## Document section
━━━━━━━━

It’s a modern catch-22: To survive disruption, middle market organizations must embark on digital transformation now—and yet, according to a large body of research from the change management industry, most change initiatives fail. The rate of failure is consistently estimated at 70%, based on a now decades-old study from leadership expert John Kotter. Recent surveys from McKinsey and Bain suggest the rate of failure for digital transformation, specifically, is even higher than that of conventional business transformations. If you’re damned if you do and damned if you don’t, why bother with digital transformation in the first place?
 
The reality, of course, is not so black-and-white. If success is defined as nothing less than achieving 100% of expected results, then by that standard, most digital transformation initiatives fail. If our metric for success is any degree of performance improvement, the data tells a different story. The issue is not that digital transformation is a total failure, but that it frequently falls short of its full potential.

━━━━━━━━

## Dataset extract

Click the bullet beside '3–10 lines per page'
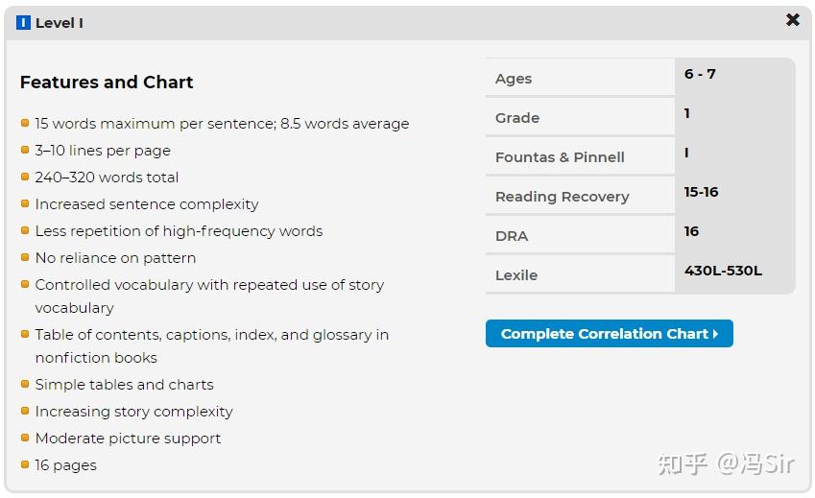[x=25, y=150]
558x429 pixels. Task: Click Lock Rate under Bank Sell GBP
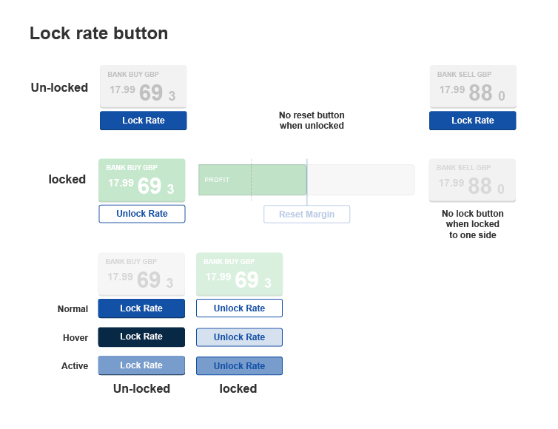click(472, 121)
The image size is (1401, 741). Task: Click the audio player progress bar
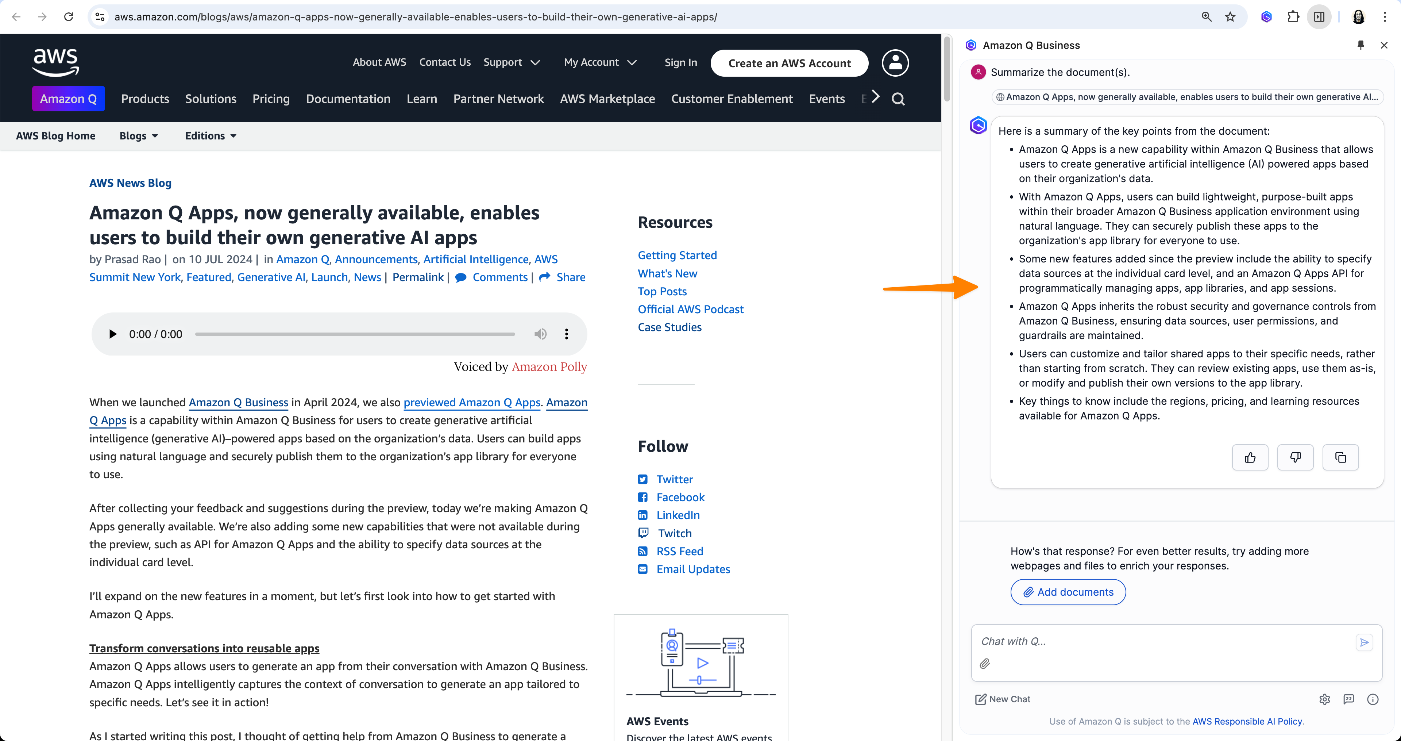(355, 334)
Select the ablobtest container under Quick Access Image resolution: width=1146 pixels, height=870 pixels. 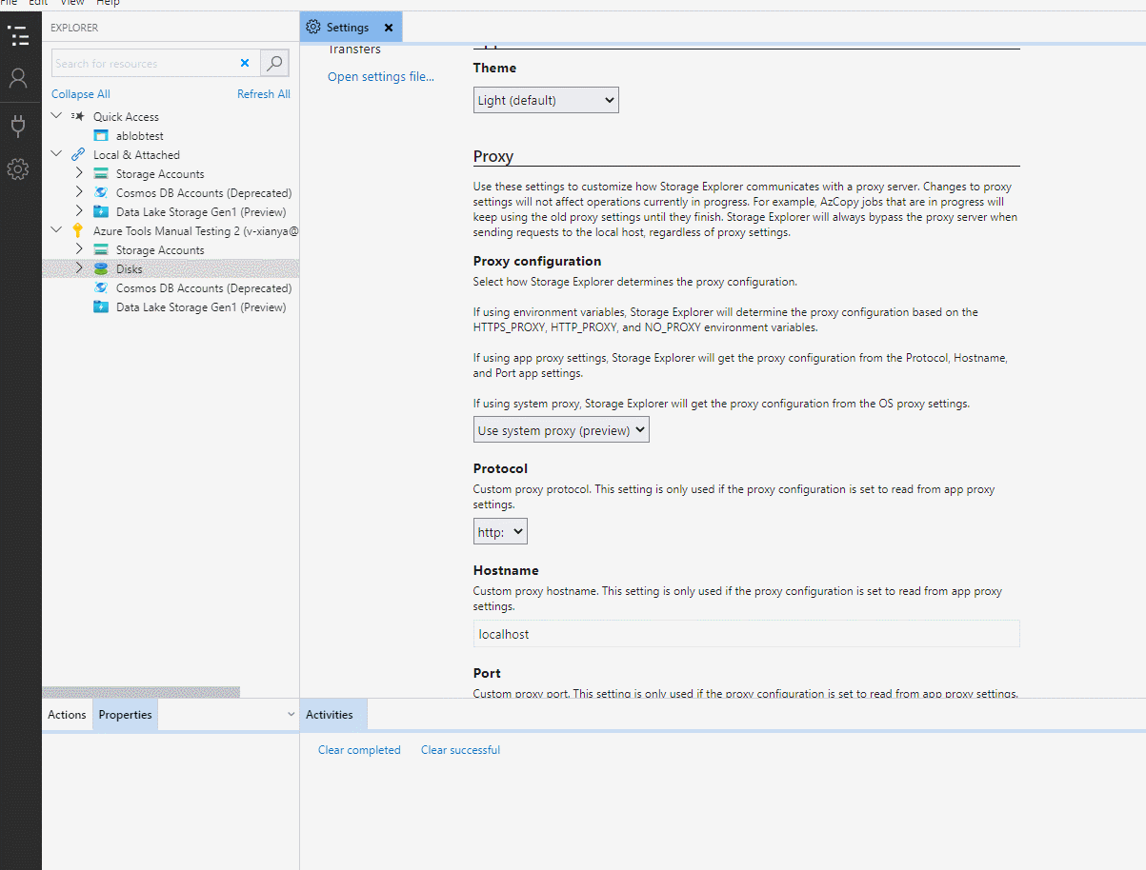140,135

━━━━━━━━

## To do
Continue the text on digital transformation failure rates, starting after its final sentence. The records have no connection to the text on digital transformation.

## Exercise result
The takeaway from this should not be to dismiss digital transformation as a waste of effort. Disruption goes on with or without our willing participation. Significant value can be captured if we get to the root of problem—one that comes down not to technology, but to people. Digital transformation initiatives fall short for four primary reasons: 1) change fatigue, the result of an increasingly frenetic pace of change and disillusionment from prior change initiatives that never came to bear; 2) unfocused or poorly articulated strategic direction; 3) lack of buy-in across the change ecosystem; and 4) a gap in skills.

Change is hard—whether it’s digital or not—and too often, facilitating that change is treated as an afterthought. That’s where an intentional approach to digital adoption and business enablement comes in. For digital transformation to succeed, organizations must focus as much on the why and the how as they do on the what.

Digital 3+1

While every company must follow its own trajectory, we can generally break down digital transformation into three primary strategic drivers, as outlined in BDO’s Digital 3+1 approach:
 
 
Graphic of BDO's 3 Plus 1 Approach
 
While Digital Adoption may seem, at first glance, to be synonymous with change management, it’s not. Traditional change management is limited in its purview to the internal organization. The intent of digital transformation, however, is to have transformative impact across the entire business ecosystem. Vendor and customer acceptance of change is as critical to success as employee adoption—especially if it requires them to change their behaviors or if there is even the slightest of learning curves.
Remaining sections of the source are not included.